Page =
★ ★ ★ ★

# 8GB ram installed, but only using 3.5GB (FreeBSD 7.1 AMD64)



## matthew (Feb 22, 2009)

Installed FreeBSD 7.1 AMD64 on a system with 8GB ram, when boot, BIOS shows 8192MB ram installed, but for some reason in FreeBSD I can't get it to use more than 3.5GB.

I tested the ram sticks on another machine, they worked fine, the only PCI card on the motherboard is an Intel NIC.

I also did some googling and tried different combinations of memory hole settings in BIOS, none of them helped, FreeBSD is still using only 3.5GB ram.

Any ideas?


----------



## graudeejs (Feb 22, 2009)

do you use generic kernel? (I'm not 101% sure, but i think generic is for i386 only, meaning max ram 4GB unless PAE enabled in custom kernel)
Or custom kernel for amd64?


----------



## matthew (Feb 22, 2009)

killasmurf86 said:
			
		

> do you use generic kernel? (I'm not 101% sure, but i think generic is for i386 only, meaning max ram 4GB unless PAE enabled in custom kernel)
> Or custom kernel for amd64?



It's on a custom kernel, based on a copy of the default /usr/src/sys/amd64/conf/GENERIC.


----------



## matthew (Feb 22, 2009)

argh, problem solved.

I had "options MAXMEM" in the kernel config, it was copied from a previous config on another machine that had weird issues with 4GB ram on an ASUS motherboard.

Removed options MAXMEM, recompiled, now FreeBSD is showing 8GB


----------

★ ★ ★ ★

Material provided =

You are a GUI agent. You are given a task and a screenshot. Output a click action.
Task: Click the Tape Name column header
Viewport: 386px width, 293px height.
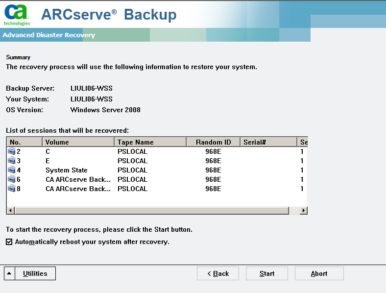point(150,142)
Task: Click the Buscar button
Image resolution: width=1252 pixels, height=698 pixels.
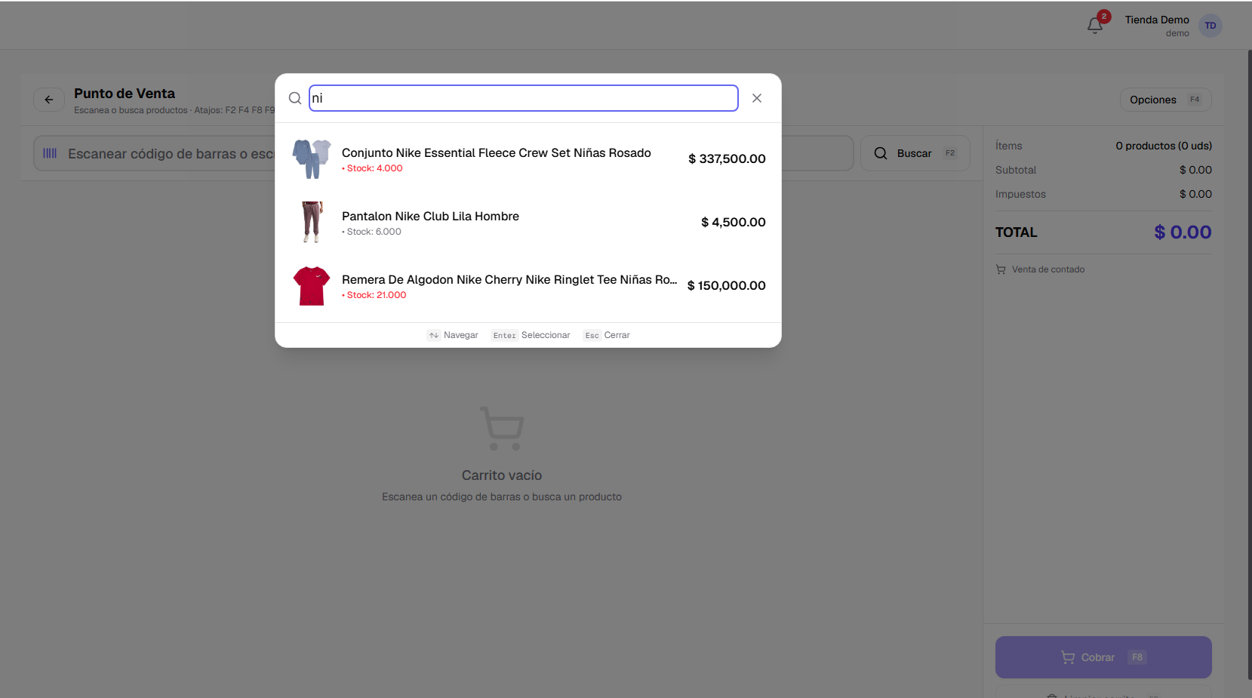Action: click(915, 153)
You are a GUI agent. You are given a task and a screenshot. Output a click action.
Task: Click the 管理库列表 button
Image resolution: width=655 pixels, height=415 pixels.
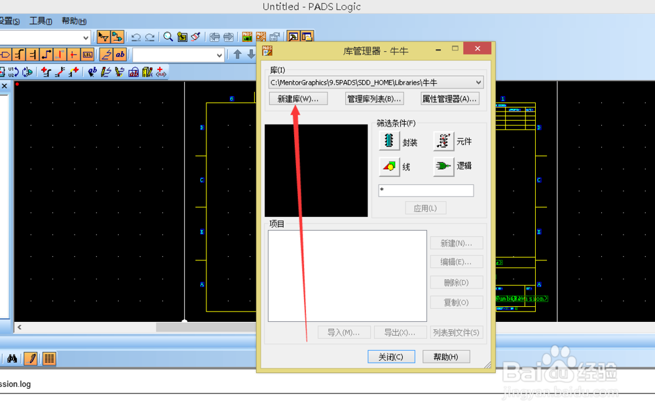374,99
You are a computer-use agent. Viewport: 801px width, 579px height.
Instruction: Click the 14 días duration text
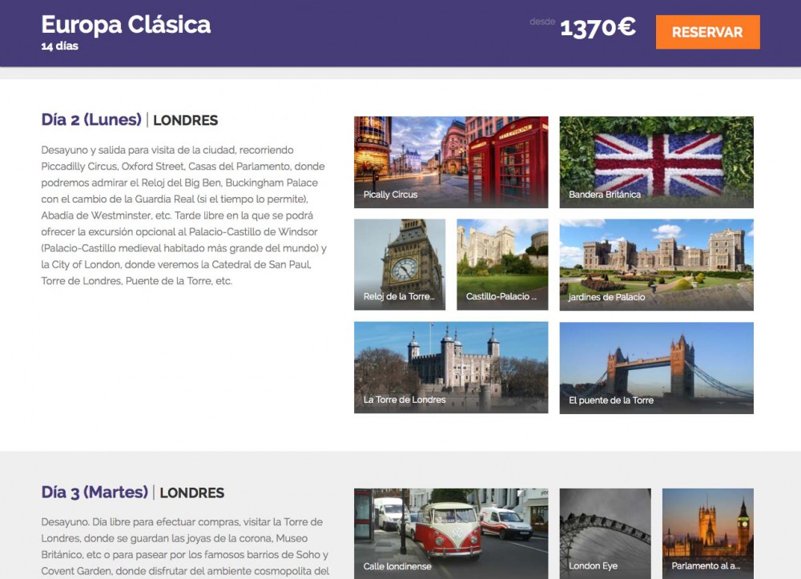tap(60, 46)
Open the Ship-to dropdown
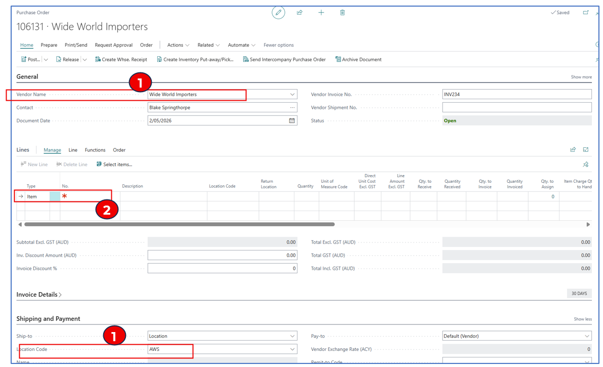Viewport: 603px width, 367px height. pos(292,336)
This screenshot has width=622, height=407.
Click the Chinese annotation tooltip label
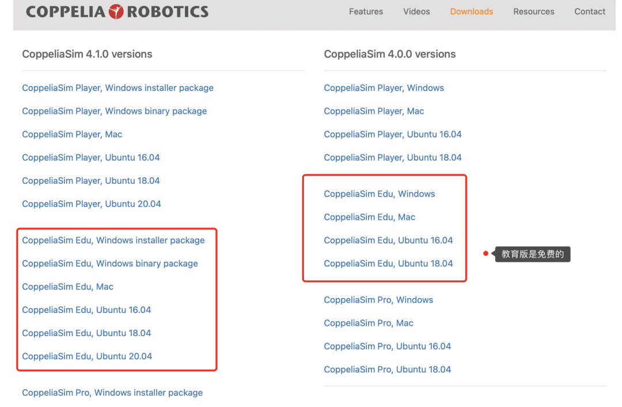[532, 254]
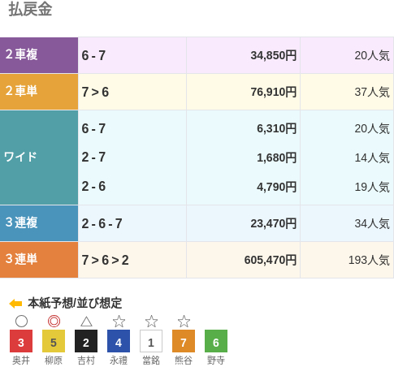
Task: Click the white number 1 當銘 badge
Action: pyautogui.click(x=151, y=341)
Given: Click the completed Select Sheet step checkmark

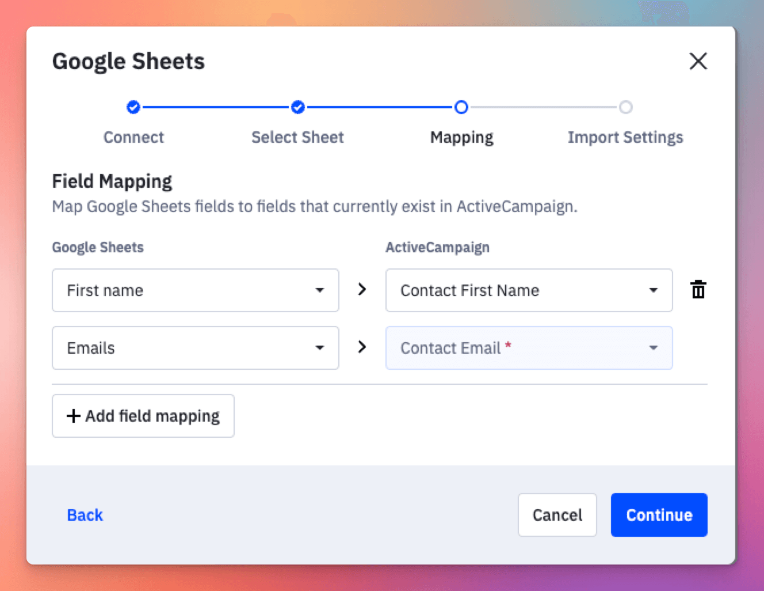Looking at the screenshot, I should tap(297, 107).
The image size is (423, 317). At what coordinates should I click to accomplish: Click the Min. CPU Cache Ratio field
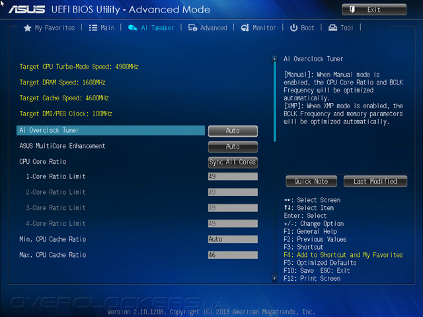point(233,239)
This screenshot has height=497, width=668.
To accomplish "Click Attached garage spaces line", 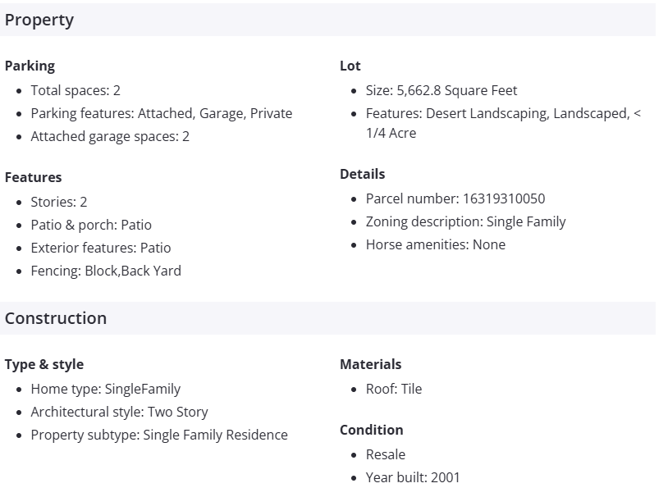I will click(x=110, y=136).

★ ★ ★ ★

Work to do =
Answer these from the FreeBSD memory thread:
(a) What is the only PCI card on the motherboard?
(b) What file was the custom kernel based on a copy of?
(c) What was removed from the kernel config to solve the problem?

Complete response =
(a) An Intel NIC.
(b) The default /usr/src/sys/amd64/conf/GENERIC.
(c) "options MAXMEM"